EXERCISE TASKS –
(A) In the True Stories essay, rewrite the paragraph beginning "I had decided to sit here" as a short bulleted list that keeps its main facts.
(B) Reproduce the stretch of the True Stories essay from "I had decided" through "in her death.".
(C) In the True Stories essay, list every person or group mentioned by role in the paragraph beginning "I had decided to sit here."

TEXT SEGMENT –
True Stories
I just rode my bike by a house that has the entire neighborhood talking. I’ve never seen the owner, but people tell me he’s middle-aged and looks normal enough. Apparently, he only emerges at night to work under lights in the yard, which has exploded with the aftermath of his nocturnal frenzies, mysterious projects hastily begun and abandoned. The town has officially deemed his property blighted, but I am convinced what we are seeing is evidence of a man unraveling.
I had decided to sit here and write about this house and my suspicions that this guy is spiraling when I was distracted by a story in The New York Times about a sheriff’s-deputy-turned-minister who put a man on death row for killing his two-year-old daughter, who was found unresponsive after falling out of bed and later died. The sheriff-now-minister also noted the father’s lack of emotion at the hospital when his daughter was on life support, and later, when he was on trial. Expert witnesses testified about shaken child syndrome and everything seemed to fit, so the father was convicted and sentenced to death. Twenty-two years later, he’s still on death row. What the sheriff-now-minister and jurors didn’t know then was that the man is autistic, and his little girl had a variety of serious medical issues from birth that could have resulted in her death.
Curious, that in the space of morning I was shown two examples, first and second-hand, highlighting the same lesson: speculation makes for compelling storytelling, but truth exists independently, even if we’ll never know it, and that it’s the only thing that actually matters.

THE DATA –
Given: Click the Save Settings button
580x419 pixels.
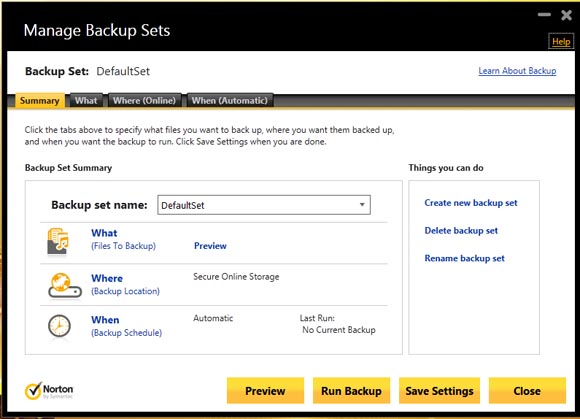Looking at the screenshot, I should tap(439, 391).
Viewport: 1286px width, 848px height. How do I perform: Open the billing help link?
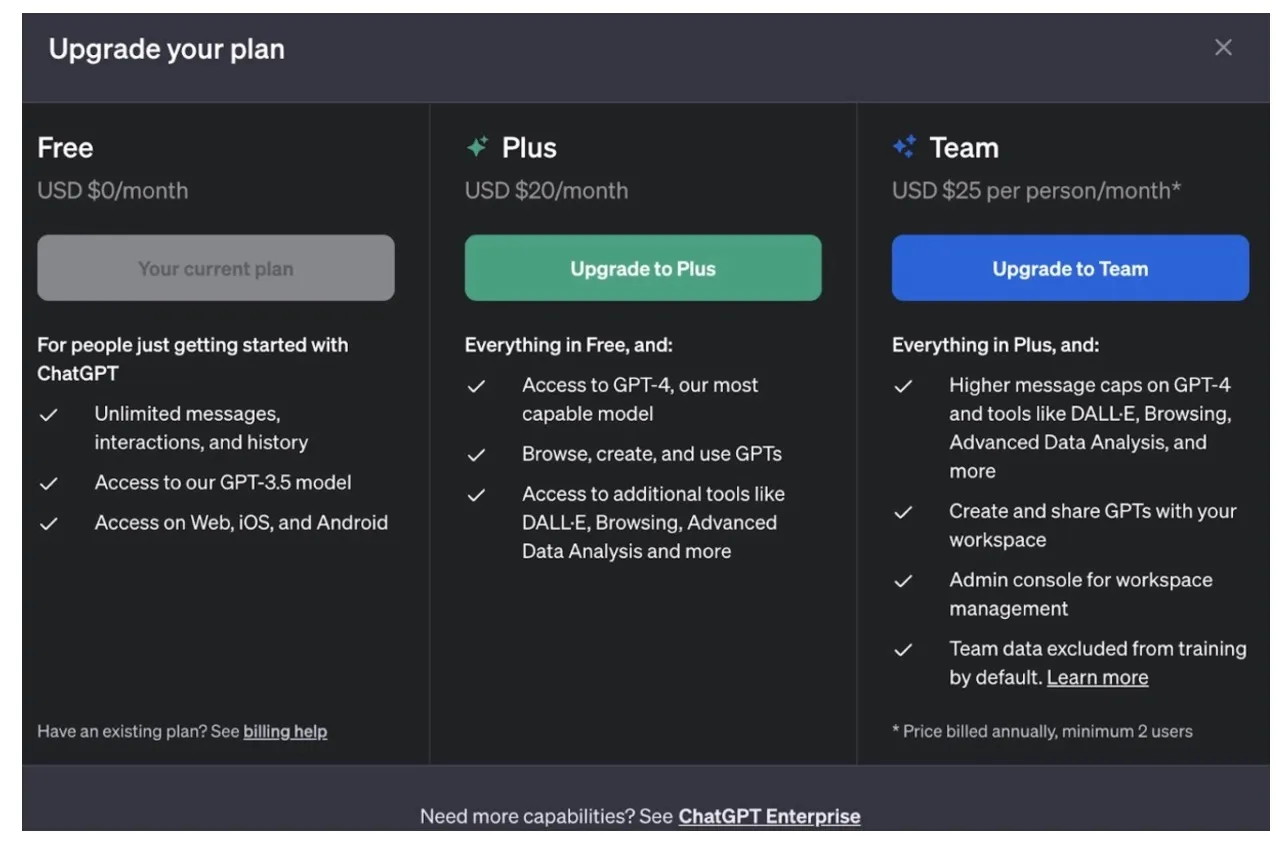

RESULTS BY TASK –
(A)
- The writer was about to write about the neighborhood house but was distracted by a New York Times story.
- A sheriff's deputy who later became a minister put a man on death row for killing his two-year-old daughter, who was found unresponsive after falling out of bed and later died.
- The deputy noted the father's lack of emotion at the hospital, while his daughter was on life support, and later at his trial.
- Expert witnesses testified about shaken child syndrome. The father was convicted and sentenced to death.
- Twenty-two years later, he is still on death row.
- The deputy and jurors did not know that the man is autistic or that the girl had serious medical issues from birth that could have caused her death.

(B)
I had decided to sit here and write about this house and my suspicions that this guy is spiraling when I was distracted by a story in The New York Times about a sheriff’s-deputy-turned-minister who put a man on death row for killing his two-year-old daughter, who was found unresponsive after falling out of bed and later died. The sheriff-now-minister also noted the father’s lack of emotion at the hospital when his daughter was on life support, and later, when he was on trial. Expert witnesses testified about shaken child syndrome and everything seemed to fit, so the father was convicted and sentenced to death. Twenty-two years later, he’s still on death row. What the sheriff-now-minister and jurors didn’t know then was that the man is autistic, and his little girl had a variety of serious medical issues from birth that could have resulted in her death.

(C)
- The sheriff's deputy turned minister
- The man put on death row (the father)
- His two-year-old daughter
- The expert witnesses
- The jurors